WORK INSTRUCTIONS:
After locating the line that contains "Click the Database Host label text" in the material below, copy that line and each one following it, exactly, up to the last line. Pictures stay out.
.....
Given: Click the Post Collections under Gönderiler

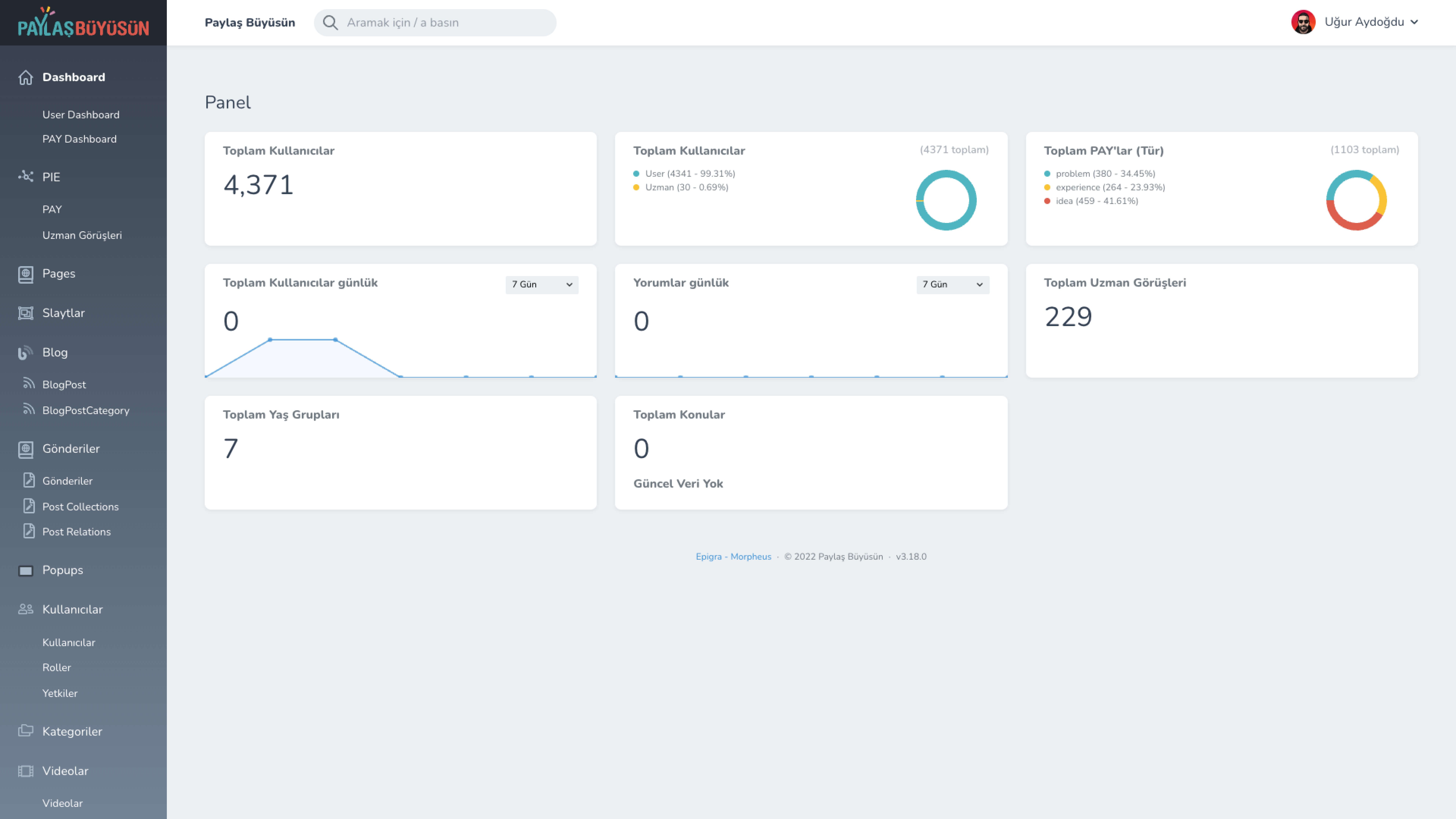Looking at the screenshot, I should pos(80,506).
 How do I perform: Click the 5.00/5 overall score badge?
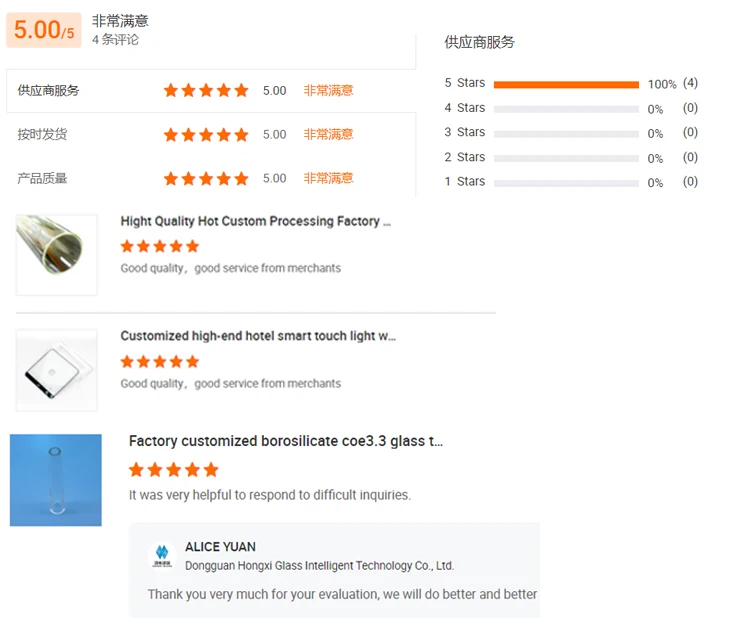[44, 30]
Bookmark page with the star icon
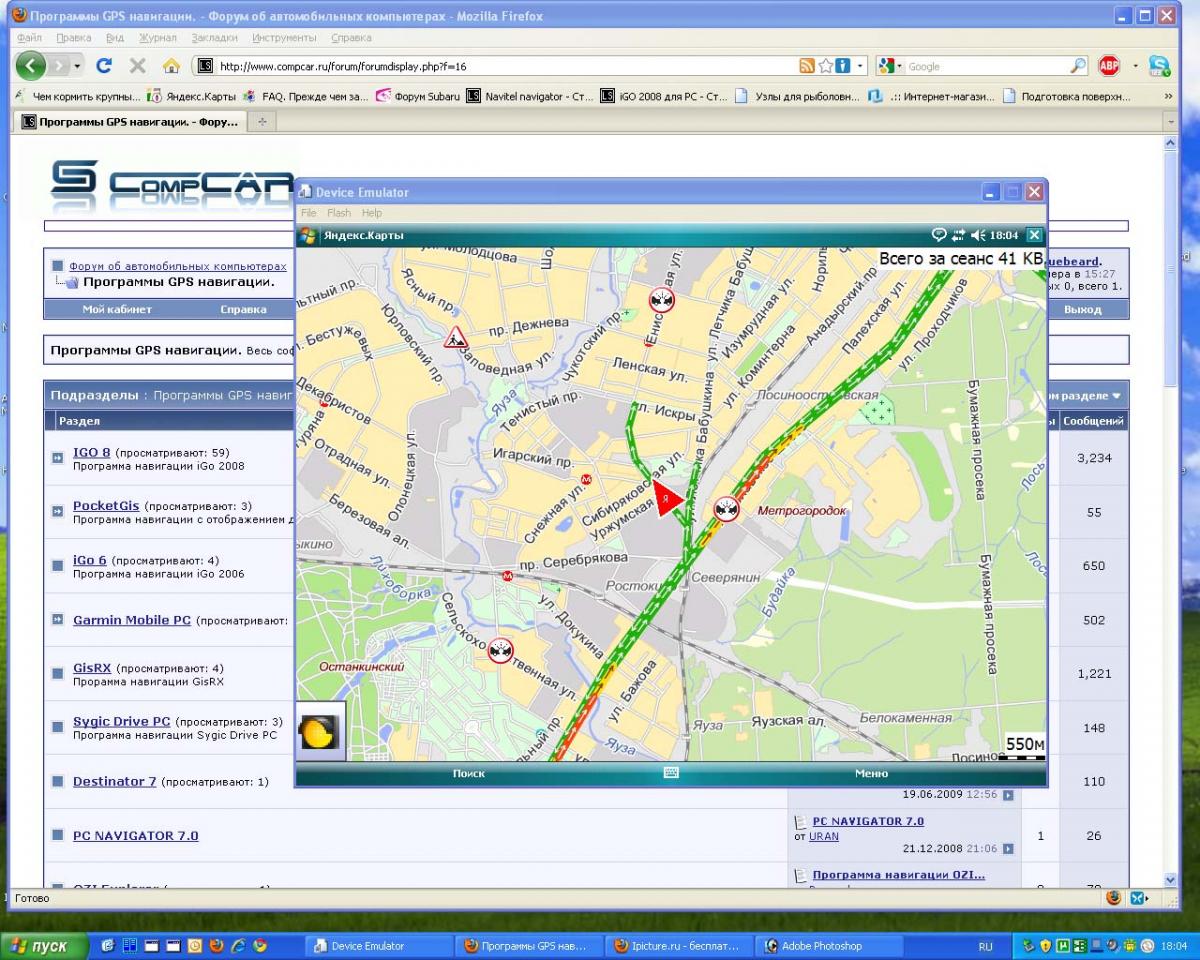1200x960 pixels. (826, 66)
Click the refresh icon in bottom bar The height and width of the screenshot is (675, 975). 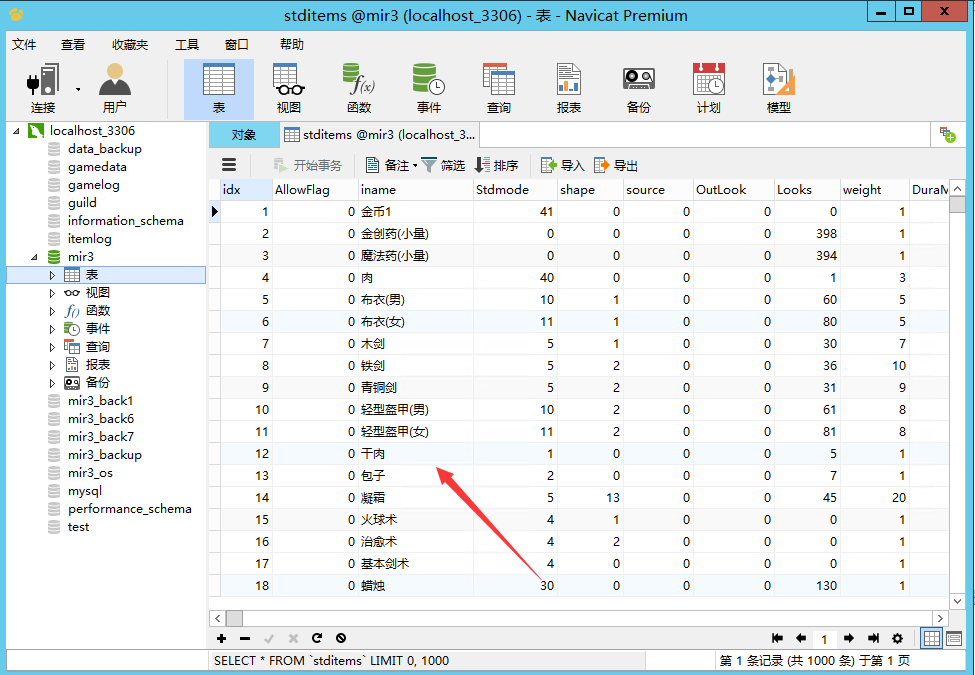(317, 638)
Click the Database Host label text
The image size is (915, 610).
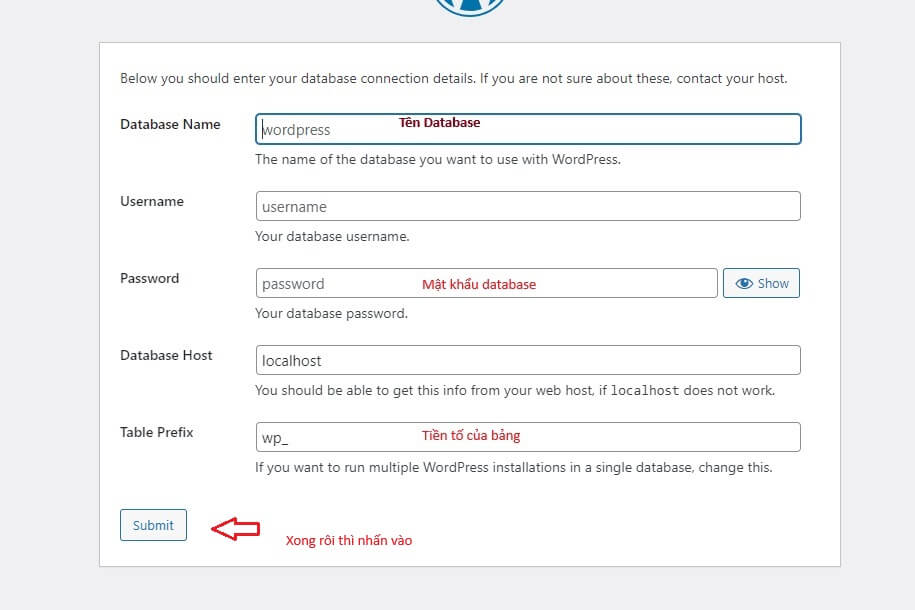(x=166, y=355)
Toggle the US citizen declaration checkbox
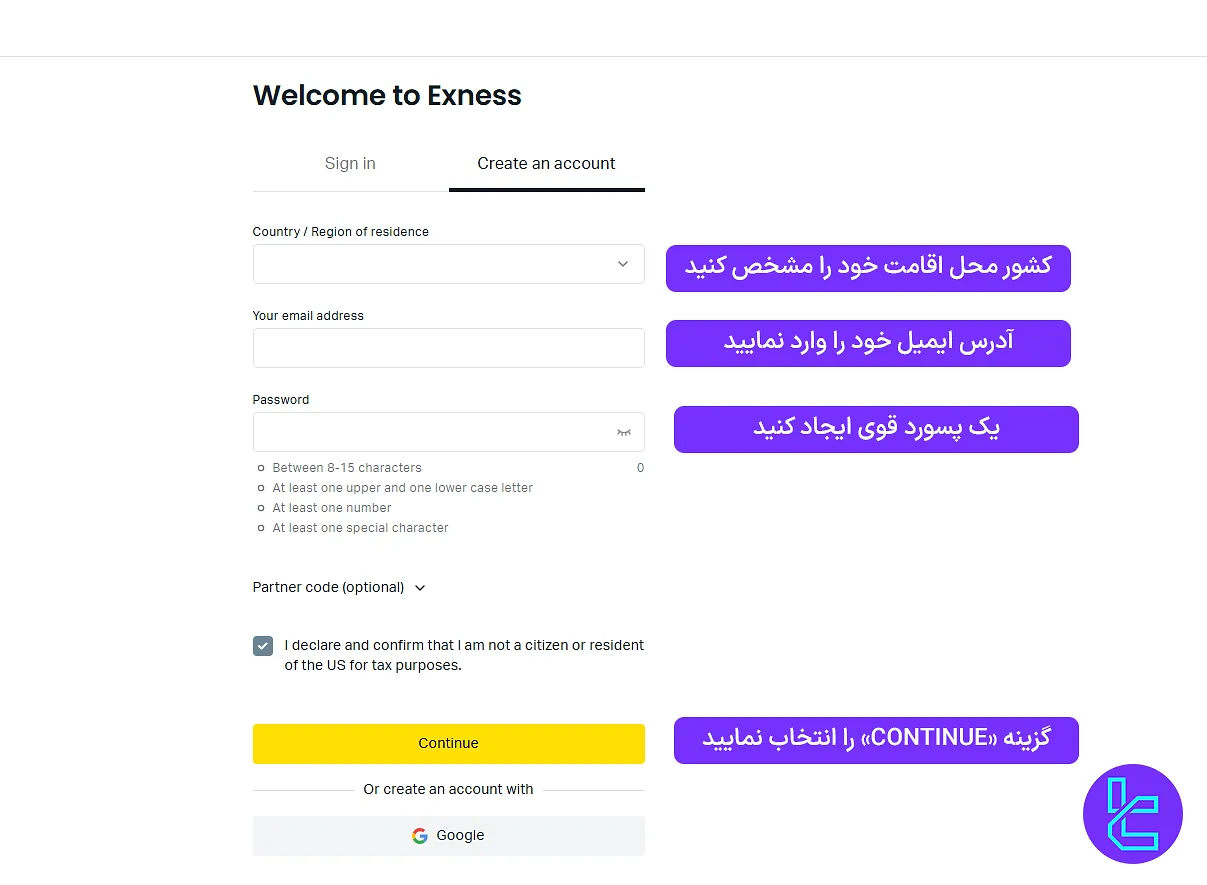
.....
WRITTEN RESPONSE:
Click the Database Host label text
The image size is (915, 610).
(x=166, y=355)
Toggle the US citizen declaration checkbox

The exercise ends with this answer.